The CLC has made a detailed written submission to the committee's pre-budget consultation. I won't be able to speak to the full range of issues raised in the written submissions today. Instead, I will speak primarily to two issues: tax fairness and child care.
On tax fairness, the tax reform must address two issues: tax fairness and the increasing fiscal capacity to support investments in housing, indigenous communities, and social programs like health care and child care. I welcome the federal government's plan to close some of the loopholes for very high-income earners.
This tax proposal is an important first step towards bringing more fairness to the Canadian tax system. The current tax rules make it possible for someone earning $300,000 to save more on their taxes than the average Canadian worker makes in a year. This is fundamentally unfair.
The labour movement supports the federal government's proposal to address three ways of using CCPCs to avoid higher tax rates. On income sprinkling, high earners who own CCPCs can split or sprinkle their income among family members with lower incomes, paying them salaries or dividends to take advantage of lower tax rates. This is something that other working families can't do.
Regarding exploiting capital gains, high-income earners who own CCPCs can pay themselves capital gains, only 50% of which are taxed at the personal tax rate, instead of dividends that face higher taxes.
On passive investing, CCPCs offer the wealthiest Canadians another tax advantage that others don't have access to, more capital for their investment portfolio. CCPC owners can park income in their businesses so that it's taxed at a lower business rate, leaving them more capital to invest in passive investments like mutual funds. Lower tax rates for businesses are meant to encourage investment and job creation, not to help the wealthiest Canadians make more out of their retirement portfolio.
This kind of tax avoidance is costing the federal government as much as $500 million plus a year. Taxes pay for the vital services that we rely on such as physical security, food safety, health care, education, and disaster relief, and Canadians expect everyone to pay their fair share.
As difficult as this process has been, reforms can't end here. We need to ensure that the top 1% of corporations pay their fair share, too, which means an aggressive clampdown on tax havens and corporate tax dodging. This would include eliminating regressive and ineffective tax loopholes by cancelling stock option deductions, fully including capital gains in taxable income, cancelling the flow-through shares deduction, taxing foreign e-commerce companies at the same level as Canadian providers, increasing taxes on banks and finance that have received windfall profits from corporate income tax cuts over the last decade and a half, introducing wealth taxes, and making income taxes far more progressive.
The government's 2015 platform commitments included generating some $2 billion annually by 2018 through the elimination of unfair tax breaks. Budget 2017 declined to take this step and instead projected that revenues would remain essentially flat between 2016-17 and 2017-18.
We hope the 2018 budget will take on some of those most regressive and wasteful tax breaks that favour tax benefits that go disproportionately to a small group of high-income earners.

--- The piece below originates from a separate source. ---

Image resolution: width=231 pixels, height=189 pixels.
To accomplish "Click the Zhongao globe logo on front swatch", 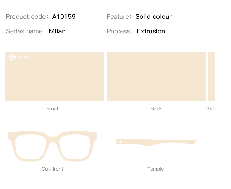I will [x=12, y=57].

The committee has asked that submissions to this process address two very important questions: what federal measures would help Canadians be more productive, and what federal measures will help Canadian businesses be more productive and competitive?
The answer to both of these questions is a national child care strategy that includes the key principles of universality, high quality, and competitiveness.
The CLC supports an expanded public investment in affordable, universal, quality child care as a way of stimulating economic growth and raising private sector labour productivity growth, while improving child development and labour market outcomes for mothers, and of course, for families on the whole.
The 2017 budget allocates some $7 billion over 10 years for early learning and child care, starting next year. A much-needed, ambitious federal commitment to universal, quality, public child care in Canada is both necessary and feasible. Federal child care funding could be increased tenfold, significantly expanding the number of child care spaces available, and reducing fees as rising labour market participation among mothers and associated taxes offset the cost of this program.
The government's commitments to date are far too conservative. Canada's spending on early childhood education and child care at just $82 U.S. per child in 2015 remain the lowest among the advanced economies. The federal government has also failed to comply with the orders of the Parliament and of the Canadian Human Rights Tribunal to eliminate the gap in child welfare funding for indigenous children.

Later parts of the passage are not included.